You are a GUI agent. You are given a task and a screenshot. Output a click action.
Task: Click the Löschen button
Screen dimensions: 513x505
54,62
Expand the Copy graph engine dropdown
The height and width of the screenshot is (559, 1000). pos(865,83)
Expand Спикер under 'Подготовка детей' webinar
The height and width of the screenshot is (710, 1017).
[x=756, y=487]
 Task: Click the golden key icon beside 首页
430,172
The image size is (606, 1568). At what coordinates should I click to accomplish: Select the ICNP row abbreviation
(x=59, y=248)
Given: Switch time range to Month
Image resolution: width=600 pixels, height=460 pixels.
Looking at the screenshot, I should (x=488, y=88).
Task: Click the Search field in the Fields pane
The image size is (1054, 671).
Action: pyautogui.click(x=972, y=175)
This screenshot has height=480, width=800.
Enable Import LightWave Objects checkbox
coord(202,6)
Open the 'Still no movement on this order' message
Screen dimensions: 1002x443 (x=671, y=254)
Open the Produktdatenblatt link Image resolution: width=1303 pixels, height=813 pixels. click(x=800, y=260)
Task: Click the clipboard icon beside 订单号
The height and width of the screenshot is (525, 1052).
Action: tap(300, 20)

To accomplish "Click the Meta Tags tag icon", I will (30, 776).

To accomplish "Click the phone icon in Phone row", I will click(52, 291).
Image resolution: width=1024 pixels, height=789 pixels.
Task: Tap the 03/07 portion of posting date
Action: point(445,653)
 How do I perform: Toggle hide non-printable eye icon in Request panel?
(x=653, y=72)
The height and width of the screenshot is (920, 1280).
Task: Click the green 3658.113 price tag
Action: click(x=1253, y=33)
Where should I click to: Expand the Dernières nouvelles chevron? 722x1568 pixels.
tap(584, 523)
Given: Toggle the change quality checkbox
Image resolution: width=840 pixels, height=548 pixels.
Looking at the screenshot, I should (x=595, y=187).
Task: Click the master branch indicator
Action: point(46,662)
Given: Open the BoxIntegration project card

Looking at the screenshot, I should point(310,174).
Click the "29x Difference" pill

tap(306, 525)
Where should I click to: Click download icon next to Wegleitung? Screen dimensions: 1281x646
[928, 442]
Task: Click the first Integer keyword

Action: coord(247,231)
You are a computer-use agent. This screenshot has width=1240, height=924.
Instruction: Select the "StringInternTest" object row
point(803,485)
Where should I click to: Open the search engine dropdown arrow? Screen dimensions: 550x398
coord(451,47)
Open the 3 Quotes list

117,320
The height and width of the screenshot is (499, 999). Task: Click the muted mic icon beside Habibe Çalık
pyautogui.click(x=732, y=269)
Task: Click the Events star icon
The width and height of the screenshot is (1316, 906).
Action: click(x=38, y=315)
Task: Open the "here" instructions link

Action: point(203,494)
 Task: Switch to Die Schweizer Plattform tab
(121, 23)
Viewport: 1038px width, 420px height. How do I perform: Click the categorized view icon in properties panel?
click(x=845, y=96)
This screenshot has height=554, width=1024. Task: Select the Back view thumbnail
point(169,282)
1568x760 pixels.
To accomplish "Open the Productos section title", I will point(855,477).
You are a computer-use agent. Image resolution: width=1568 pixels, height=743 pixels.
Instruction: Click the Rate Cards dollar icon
-------
Your goal:
Output the data once more, exactly as given.

Answer space:
You are a GUI agent. You are given a task and a screenshot. Output a click action.
Task: Click the Löschen button
Screen dimensions: 513x505
54,62
Expand the Copy graph engine dropdown
The height and width of the screenshot is (559, 1000). pos(865,83)
Expand Спикер under 'Подготовка детей' webinar
The height and width of the screenshot is (710, 1017).
[x=756, y=487]
 Task: Click the golden key icon beside 首页
430,172
The image size is (606, 1568). At what coordinates should I click to accomplish: Select the ICNP row abbreviation
(x=59, y=248)
Given: Switch time range to Month
Image resolution: width=600 pixels, height=460 pixels.
Looking at the screenshot, I should (x=488, y=88).
Task: Click the Search field in the Fields pane
The image size is (1054, 671).
Action: pyautogui.click(x=972, y=175)
This screenshot has height=480, width=800.
Enable Import LightWave Objects checkbox
coord(202,6)
Open the 'Still no movement on this order' message
Screen dimensions: 1002x443 (x=671, y=254)
Open the Produktdatenblatt link Image resolution: width=1303 pixels, height=813 pixels. click(x=800, y=260)
Task: Click the clipboard icon beside 订单号
The height and width of the screenshot is (525, 1052).
Action: tap(300, 20)

To accomplish "Click the Meta Tags tag icon", I will (30, 776).

To accomplish "Click the phone icon in Phone row", I will click(52, 291).
Image resolution: width=1024 pixels, height=789 pixels.
Task: Tap the 03/07 portion of posting date
Action: point(445,653)
 How do I perform: Toggle hide non-printable eye icon in Request panel?
(x=653, y=72)
The height and width of the screenshot is (920, 1280).
Task: Click the green 3658.113 price tag
Action: click(x=1253, y=33)
Where should I click to: Expand the Dernières nouvelles chevron? 722x1568 pixels.
tap(584, 523)
Given: Toggle the change quality checkbox
Image resolution: width=840 pixels, height=548 pixels.
Looking at the screenshot, I should (x=595, y=187).
Task: Click the master branch indicator
Action: point(46,662)
Given: Open the BoxIntegration project card

Looking at the screenshot, I should point(310,174).
Click the "29x Difference" pill

tap(306, 525)
Where should I click to: Click download icon next to Wegleitung? Screen dimensions: 1281x646
[928, 442]
Task: Click the first Integer keyword

Action: coord(247,231)
You are a computer-use agent. This screenshot has width=1240, height=924.
Instruction: Select the "StringInternTest" object row
point(803,485)
Where should I click to: Open the search engine dropdown arrow? Screen dimensions: 550x398
coord(451,47)
Open the 3 Quotes list

117,320
The height and width of the screenshot is (499, 999). Task: Click the muted mic icon beside Habibe Çalık
pyautogui.click(x=732, y=269)
Task: Click the Events star icon
The width and height of the screenshot is (1316, 906).
Action: click(x=38, y=315)
Task: Open the "here" instructions link

Action: point(203,494)
 Task: Switch to Die Schweizer Plattform tab
(121, 23)
Viewport: 1038px width, 420px height. How do I perform: Click the categorized view icon in properties panel?
click(x=845, y=96)
This screenshot has height=554, width=1024. Task: Select the Back view thumbnail
point(169,282)
1568x760 pixels.
To accomplish "Open the Productos section title", I will point(855,477).
You are a computer-use agent. Image resolution: width=1568 pixels, height=743 pixels.
Instruction: Click the Rate Cards dollar icon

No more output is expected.